Standard Input, Standard Output, and Standard Error
Buffering
Opening a Stream
Reading and Writing a Stream
- Input Functions
- Output Functions
Line-at-a-Time I/O
Binary I/O
Positioning a Stream
Formatted I/O
- Formatted Input
FILE* to File Descriptor
Temporary Files
Memory Streams
Alternative to Standard I/O

This blog is a note of APUE.

Streams and `FILE` Objects

Standard I/O file streams can be used with both single-byte and multibyte (“wide”) character sets. A stream’s orientation determines whether the characters that are read and written are single byte or multibyte. Initially, when a stream is created, it has no orientation.

#include <stdio.h>
#include <wchar.h>
int fwide(FILE *fp, int mode);

Return: positive if stream is wide oriented; negative if stream is byte oriented; 0 if stream has no orientation.

It performs different tasks, depending on the value of the mode argument.

If the mode argument is negative, fwide will try to make the specified stream byte oriented.
If the mode argument is positive, fwide will try to make the specified stream wide oriented.
If the mode argument is zero, fwide will not try to set the orientation, but will still return a value identifying the stream’s orientation.

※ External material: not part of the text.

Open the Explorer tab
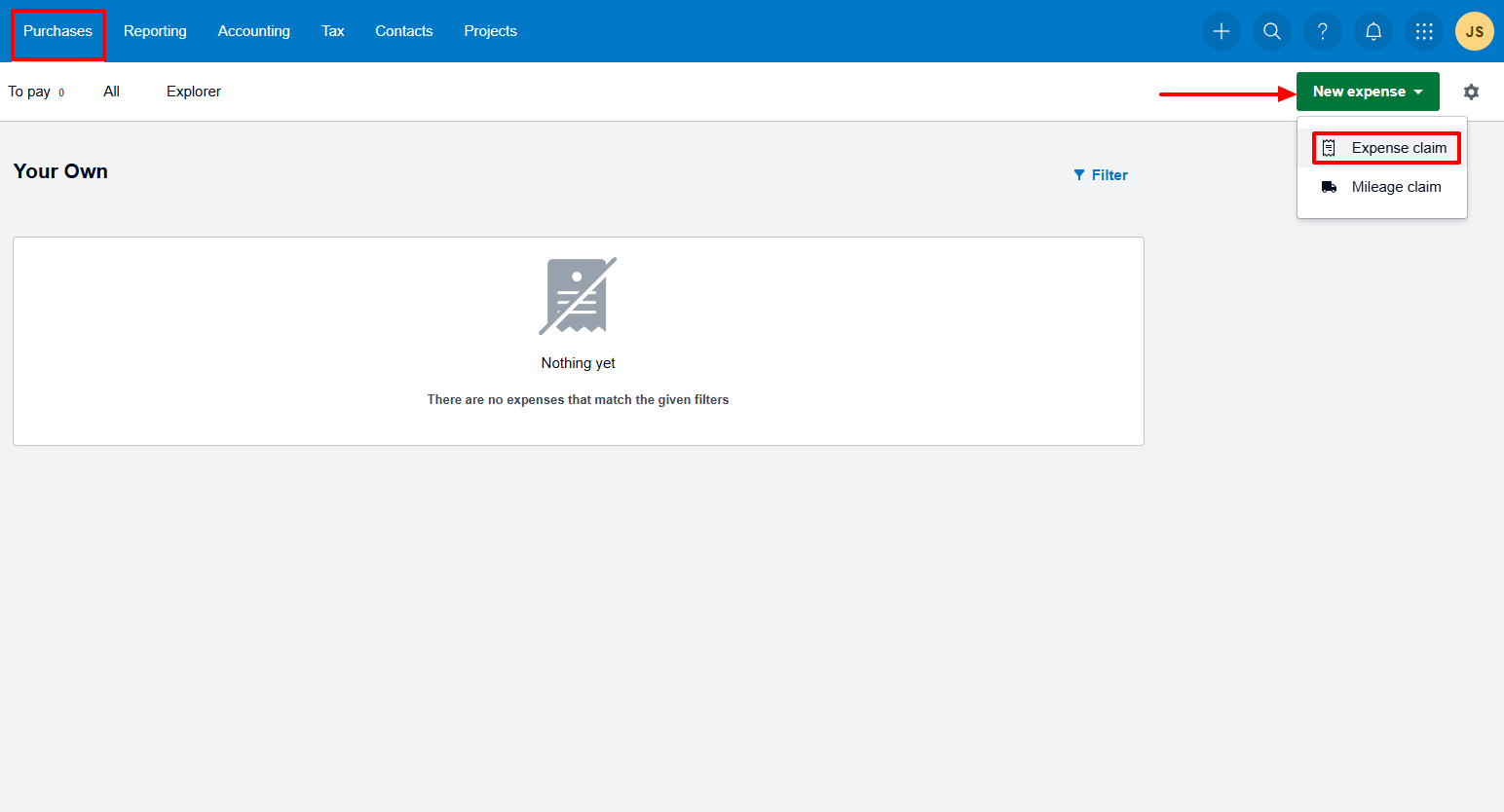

Note that fwide will not change the orientation of a stream that is already oriented.

When we open a stream, the standard I/O function fopen returns a pointer to a FILE object. This object is normally a structure that contains all the information required by the standard I/O library to manage the stream: the file descriptor used for actual I/O, a ponter to a buffer for the stream, the size of the buffer, a count of the number of characters currently in the buffer, an error flag, and the like. However, application software should never need to examine a FILE object. We just pass it as an argument to each standard I/O function.

Standard Input, Standard Output, and Standard Error

These streams are predefined and automatically available to a process, and they refer to the same files as the file descriptors STDIN_FILENO, STDOUT_FILENO, and STDERR_FILENO, respectively.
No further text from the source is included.